Dataset entries

+ + +

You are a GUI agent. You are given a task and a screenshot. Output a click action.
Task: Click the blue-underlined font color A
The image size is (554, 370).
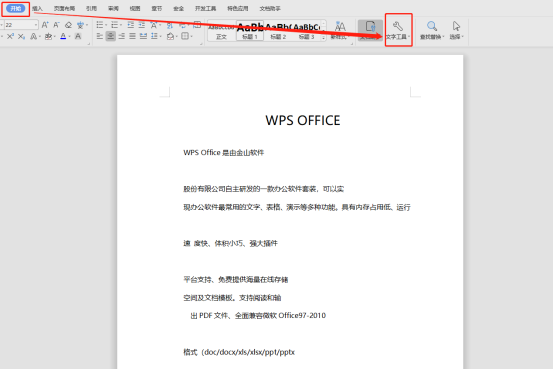pos(63,36)
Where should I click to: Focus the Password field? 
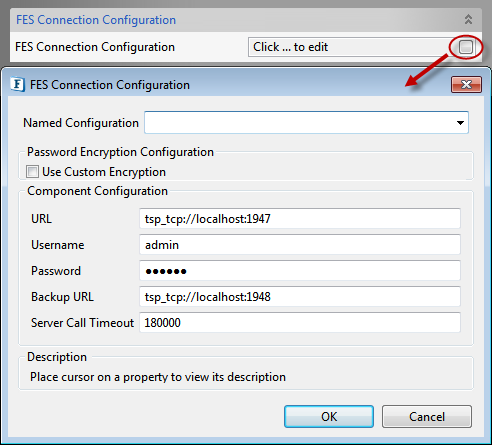tap(300, 271)
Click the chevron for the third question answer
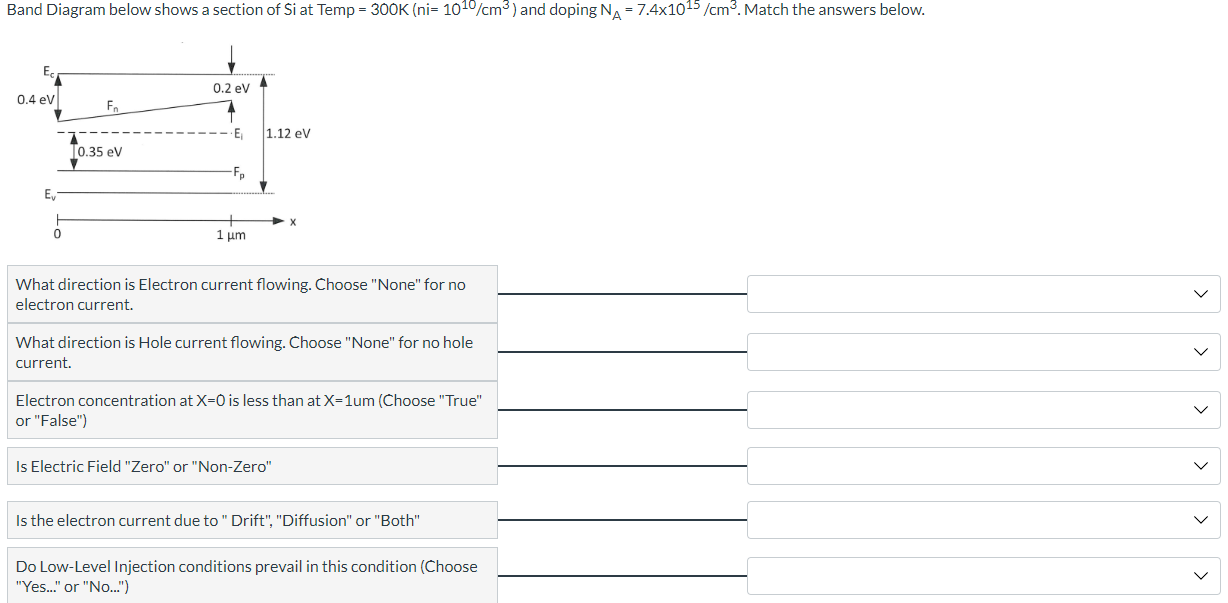 [1199, 410]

+ + +

Print the data exactly as written, dropping any images it holds.

_Result of the task_:
You are a GUI agent. You are given a task and a screenshot. Output a click action.
Task: Click the blue-underlined font color A
The image size is (554, 370).
pos(63,36)
Where should I click to: Focus the Password field? 
tap(300, 271)
Click the chevron for the third question answer
 [1199, 410]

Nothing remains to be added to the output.